As I backtrack a bit here, our first BlogTour morning in London definitely started off on the right foot (yes, pun intended). A walk across the Millennium Bridge on a glorious morning offered a perfect introduction to British design.
Sometimes a picture says it all. Christopher Wren’s magnificent 17th century St. Paul’s cathedral, framed by the 21st century bridge, eloquently sums up my design themes of the trip – juxtaposition of old and new and creative collaboration. Wren’s collaboration was one of styles – for the first time melding elegant continental forms with the previously Gothic predominance in English churches. Wobbly bridge, as it is affectionately known, is a successful creative collaboration between Arup Engineers, Foster and Partners Architects and the sculptor Sir Anthony Caro, resulting in a whole that is equal parts of each discipline, linking St. Paul’s with the Tate Modern across the Thames.
More old and new as we strolled along the South Bank.
We arrived at Poggenpohl’s beautiful showroom in Waterloo for a fabulous champagne brunch with several of our British counterparts. Set in an ancient structure built into an arch under a bridge, the rustic space is the perfect foil for the sleek modern designs. Since 1892, Poggenpohl has been creating the highest quality kitchens that combines innovative design with incredible functionality.

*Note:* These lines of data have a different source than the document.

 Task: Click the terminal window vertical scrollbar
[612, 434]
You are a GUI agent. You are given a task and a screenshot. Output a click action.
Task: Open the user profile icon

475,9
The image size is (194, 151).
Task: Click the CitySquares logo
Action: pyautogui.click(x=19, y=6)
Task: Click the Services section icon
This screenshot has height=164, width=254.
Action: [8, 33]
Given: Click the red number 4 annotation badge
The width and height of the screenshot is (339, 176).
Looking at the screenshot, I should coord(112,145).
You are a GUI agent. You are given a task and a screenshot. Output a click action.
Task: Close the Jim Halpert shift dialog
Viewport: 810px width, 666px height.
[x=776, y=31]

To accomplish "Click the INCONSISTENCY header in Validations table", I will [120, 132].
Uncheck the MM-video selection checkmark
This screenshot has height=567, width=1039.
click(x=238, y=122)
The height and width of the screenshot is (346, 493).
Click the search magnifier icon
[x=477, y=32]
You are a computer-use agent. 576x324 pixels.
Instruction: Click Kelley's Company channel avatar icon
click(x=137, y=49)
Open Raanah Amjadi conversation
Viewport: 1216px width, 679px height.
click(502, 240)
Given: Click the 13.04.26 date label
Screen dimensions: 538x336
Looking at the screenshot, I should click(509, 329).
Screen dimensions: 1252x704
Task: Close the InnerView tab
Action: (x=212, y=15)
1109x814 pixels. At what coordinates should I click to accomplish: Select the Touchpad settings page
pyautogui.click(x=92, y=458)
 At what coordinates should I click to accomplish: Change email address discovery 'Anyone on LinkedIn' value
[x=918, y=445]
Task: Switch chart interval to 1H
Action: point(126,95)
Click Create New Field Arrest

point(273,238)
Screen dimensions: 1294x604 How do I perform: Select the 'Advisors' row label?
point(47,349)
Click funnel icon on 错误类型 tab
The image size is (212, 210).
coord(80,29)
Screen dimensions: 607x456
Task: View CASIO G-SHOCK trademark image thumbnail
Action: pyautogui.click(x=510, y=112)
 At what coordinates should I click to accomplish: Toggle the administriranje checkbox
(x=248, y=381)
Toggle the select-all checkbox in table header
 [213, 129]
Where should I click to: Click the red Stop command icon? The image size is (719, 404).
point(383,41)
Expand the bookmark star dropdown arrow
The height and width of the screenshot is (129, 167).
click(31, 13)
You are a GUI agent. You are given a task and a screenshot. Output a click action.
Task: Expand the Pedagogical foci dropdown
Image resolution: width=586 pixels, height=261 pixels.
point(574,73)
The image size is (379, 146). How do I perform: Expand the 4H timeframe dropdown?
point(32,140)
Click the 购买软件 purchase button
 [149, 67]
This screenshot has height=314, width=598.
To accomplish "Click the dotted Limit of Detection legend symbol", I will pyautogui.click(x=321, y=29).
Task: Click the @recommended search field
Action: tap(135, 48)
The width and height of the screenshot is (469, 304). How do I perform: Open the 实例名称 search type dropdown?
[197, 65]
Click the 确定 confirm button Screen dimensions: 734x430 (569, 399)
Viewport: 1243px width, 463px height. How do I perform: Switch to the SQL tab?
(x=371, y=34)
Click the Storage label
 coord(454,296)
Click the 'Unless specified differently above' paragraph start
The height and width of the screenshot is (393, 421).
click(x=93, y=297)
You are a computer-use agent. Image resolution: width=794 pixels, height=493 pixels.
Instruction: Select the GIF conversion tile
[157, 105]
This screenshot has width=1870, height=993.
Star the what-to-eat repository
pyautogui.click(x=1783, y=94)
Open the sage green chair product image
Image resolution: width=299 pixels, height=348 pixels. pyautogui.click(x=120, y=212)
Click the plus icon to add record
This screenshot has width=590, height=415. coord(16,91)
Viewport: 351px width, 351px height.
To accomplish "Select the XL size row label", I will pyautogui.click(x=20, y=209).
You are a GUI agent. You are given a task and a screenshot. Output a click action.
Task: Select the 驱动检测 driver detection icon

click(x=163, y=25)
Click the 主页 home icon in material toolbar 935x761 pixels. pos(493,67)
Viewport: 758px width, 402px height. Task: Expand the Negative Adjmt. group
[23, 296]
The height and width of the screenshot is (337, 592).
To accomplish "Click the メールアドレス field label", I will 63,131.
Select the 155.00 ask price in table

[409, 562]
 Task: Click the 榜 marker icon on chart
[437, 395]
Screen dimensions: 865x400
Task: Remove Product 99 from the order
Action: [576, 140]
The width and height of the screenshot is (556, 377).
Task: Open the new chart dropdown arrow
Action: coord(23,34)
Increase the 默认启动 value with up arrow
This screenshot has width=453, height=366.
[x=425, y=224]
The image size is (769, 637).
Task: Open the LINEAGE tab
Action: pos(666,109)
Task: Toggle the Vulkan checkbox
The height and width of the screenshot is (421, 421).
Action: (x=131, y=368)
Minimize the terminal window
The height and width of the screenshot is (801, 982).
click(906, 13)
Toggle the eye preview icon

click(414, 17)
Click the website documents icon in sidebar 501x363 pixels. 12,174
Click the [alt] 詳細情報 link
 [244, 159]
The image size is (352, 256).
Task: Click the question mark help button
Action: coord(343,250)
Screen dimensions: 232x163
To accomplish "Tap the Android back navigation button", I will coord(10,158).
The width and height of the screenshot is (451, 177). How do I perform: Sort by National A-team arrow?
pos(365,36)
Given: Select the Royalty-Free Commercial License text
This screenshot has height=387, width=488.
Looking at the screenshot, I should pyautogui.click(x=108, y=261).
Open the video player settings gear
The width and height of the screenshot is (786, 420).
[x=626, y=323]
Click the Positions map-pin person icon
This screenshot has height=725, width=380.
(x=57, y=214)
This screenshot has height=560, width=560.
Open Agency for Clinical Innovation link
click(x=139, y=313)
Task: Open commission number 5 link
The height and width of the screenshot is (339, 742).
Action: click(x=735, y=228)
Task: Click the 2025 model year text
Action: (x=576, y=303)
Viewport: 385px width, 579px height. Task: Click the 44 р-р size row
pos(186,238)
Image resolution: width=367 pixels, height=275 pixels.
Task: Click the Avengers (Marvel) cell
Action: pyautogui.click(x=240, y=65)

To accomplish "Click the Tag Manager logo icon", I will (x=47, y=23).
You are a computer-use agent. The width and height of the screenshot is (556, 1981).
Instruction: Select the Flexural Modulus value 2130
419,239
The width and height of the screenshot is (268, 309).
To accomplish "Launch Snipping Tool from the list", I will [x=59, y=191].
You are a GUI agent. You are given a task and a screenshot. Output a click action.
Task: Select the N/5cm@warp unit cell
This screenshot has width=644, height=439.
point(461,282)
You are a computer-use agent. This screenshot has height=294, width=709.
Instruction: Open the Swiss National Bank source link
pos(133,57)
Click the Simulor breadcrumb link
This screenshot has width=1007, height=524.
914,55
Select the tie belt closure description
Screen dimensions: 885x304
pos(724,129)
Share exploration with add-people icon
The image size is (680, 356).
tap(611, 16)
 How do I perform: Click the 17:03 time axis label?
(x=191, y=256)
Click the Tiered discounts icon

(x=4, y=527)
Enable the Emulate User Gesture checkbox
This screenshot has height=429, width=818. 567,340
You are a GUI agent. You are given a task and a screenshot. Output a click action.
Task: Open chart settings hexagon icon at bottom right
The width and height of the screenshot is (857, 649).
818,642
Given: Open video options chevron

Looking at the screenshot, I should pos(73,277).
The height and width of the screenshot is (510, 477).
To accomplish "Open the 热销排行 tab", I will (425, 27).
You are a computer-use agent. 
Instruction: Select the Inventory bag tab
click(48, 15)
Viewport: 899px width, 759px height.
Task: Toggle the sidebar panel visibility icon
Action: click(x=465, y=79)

Sharing the spectacular space is C.P. Hart, whose vision for innovative excellence is awe inspiring. The bathroom vignettes were incredible, varying in style from traditional to ultra modern. This Greenwich Boat Bath in their platinum finish was a showstopper.
See the Rain Sky fixture in the ceiling below? That is actually a shower head over the Seaside Waterfall bath – it would feel like you were in the rain outside staring at that incredible scenery – a great opportunity to collaborate with Wallunica.
And for something totally natural, you could incorporate the Virtu wooden bath
It was truly inspiring to see this creative collaboration in this stunning setting – I think fellow attendee, Boston designer Andie Day felt the same!